ALGUMAS PALAVRAS - GEORGE STEINER

“Professor há meio século, tendo dado aulas em muitos países e sistemas de ensino superior, descubro-me cada vez mais inseguro quanto à legitimidade desta “profissão” e quanto aos pressupostos que lhes são subjacentes. Escrevo a palavra entre aspas para assinalar suas complexas raízes, seus antecedentes religiosos e ideológicos. A profissão de “professor”, termo este um tanto vago, inclui todas as nuances imagináveis que vão desde uma vida de rotina sem encanto a um exaltado sentido de vocação. Contém inúmeras tipologias que incluem desde o pedagogo destruidor de almas ao Mestre carismático.
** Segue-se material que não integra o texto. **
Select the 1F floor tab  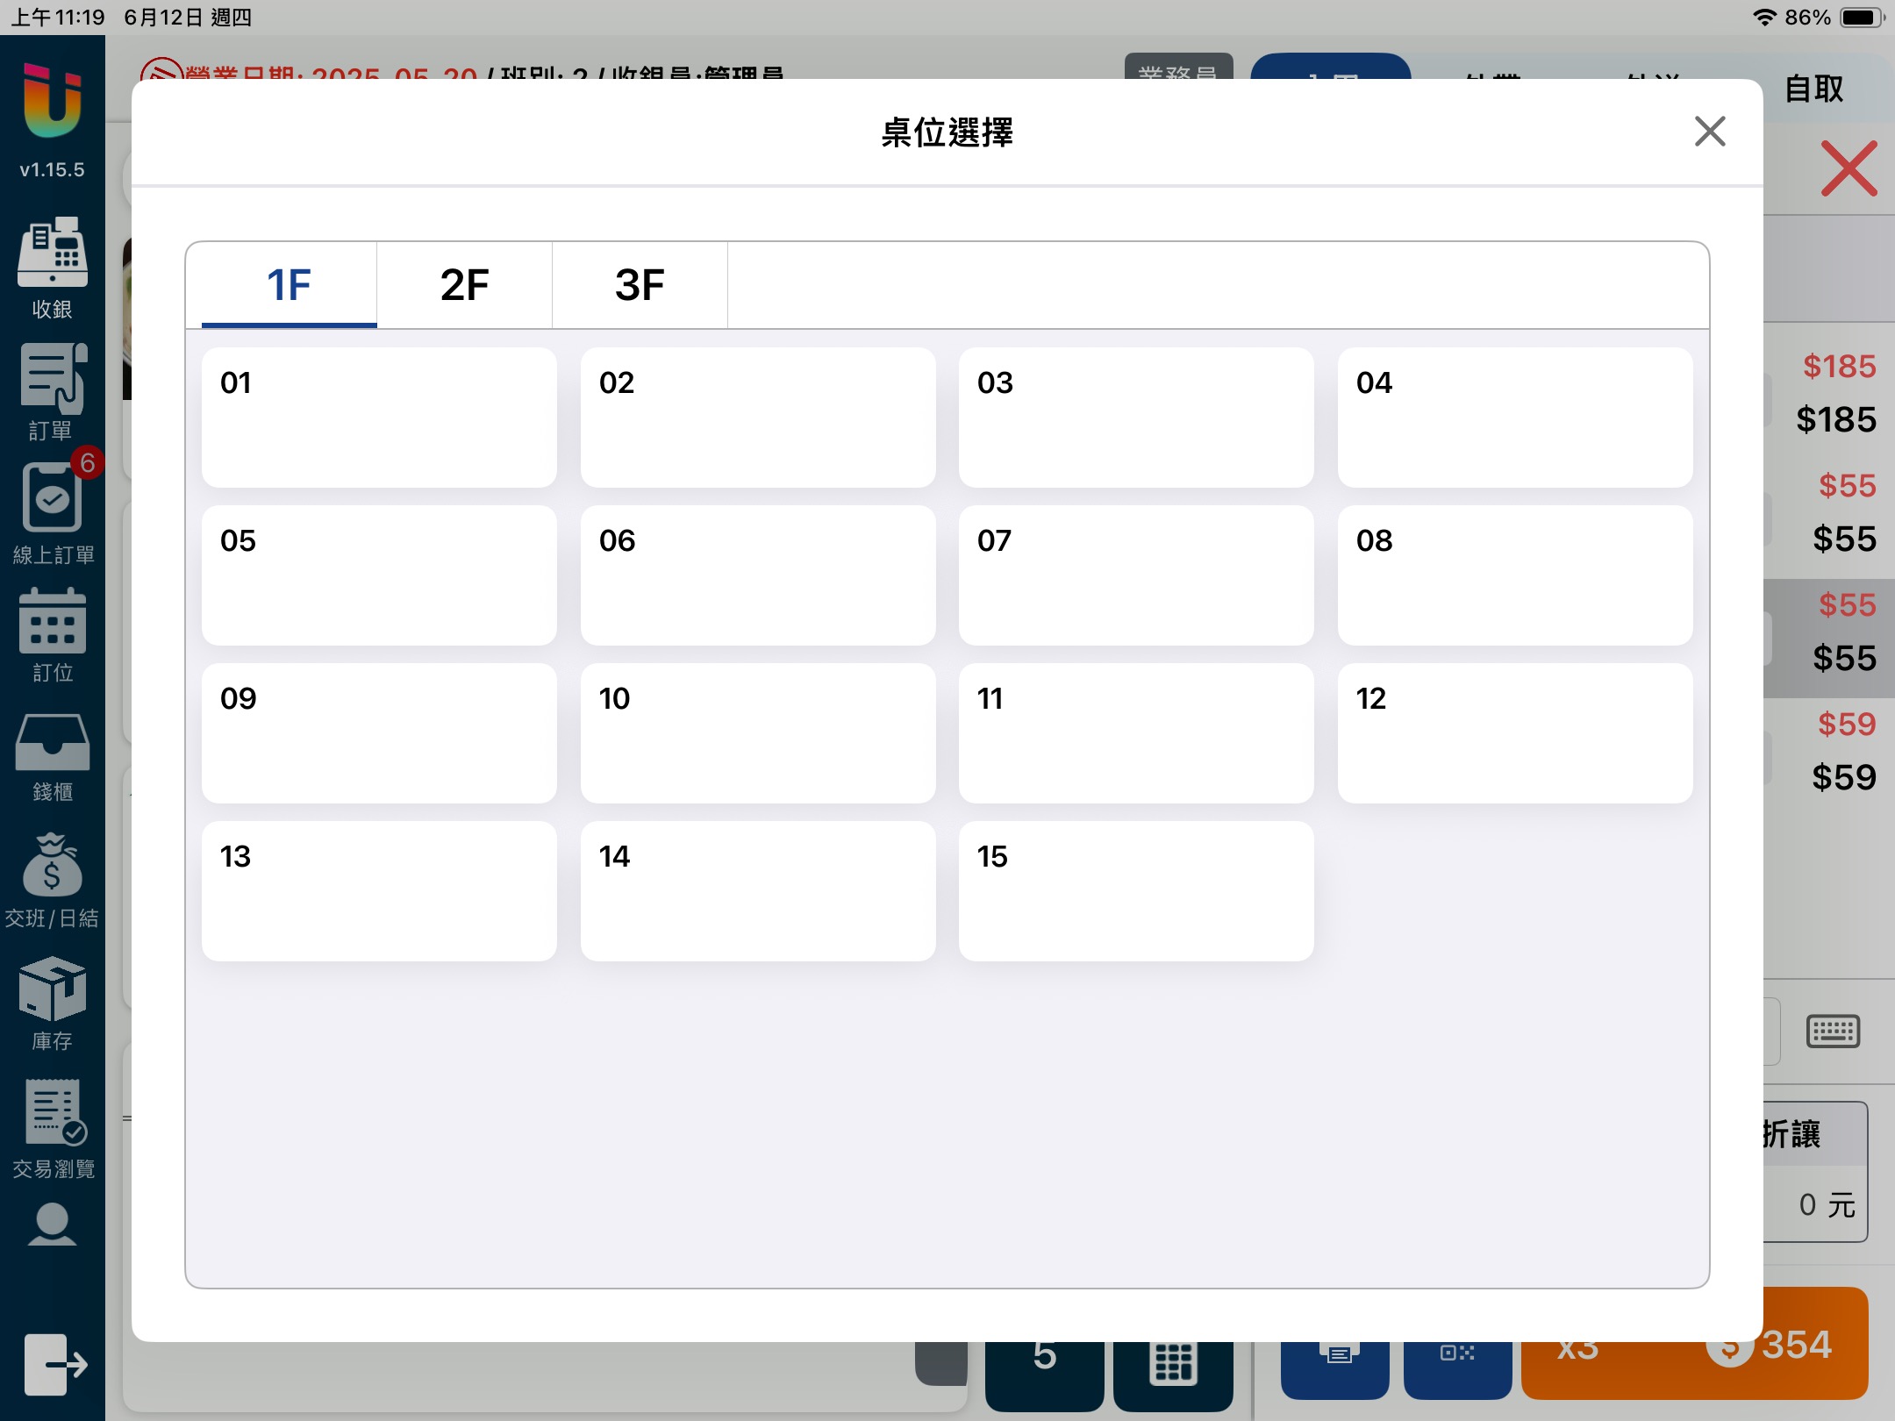tap(289, 285)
Imersos que estamos em formas quase inumeráveis de ensino – elementar, técnico, científico, humanista, moral, filosófico -, raramente paramos para pensar no que é essa magia de transmissão, nos seus recursos nem sempre legítimos, no que, à falta de definição mais precisa, eu chamaria de mistério da coisa. O que dá a um homem ou a uma mulher o poder de ensinar a um outro ser humano, de onde provém essa autoridade? Por outro lado, quais são algumas das principais categorias de respostas por parte de quem é ensinado?  Estas perguntas, que deixavam perplexo Santo Agostinho permanecem sem respostas no clima libertário de nossos dias”.

 

(Da introdução de Lições dos Mestres, George Steiner. Mais uma da série de Conferências Charles Norton, da Universidade de Harvard, editada em livro). 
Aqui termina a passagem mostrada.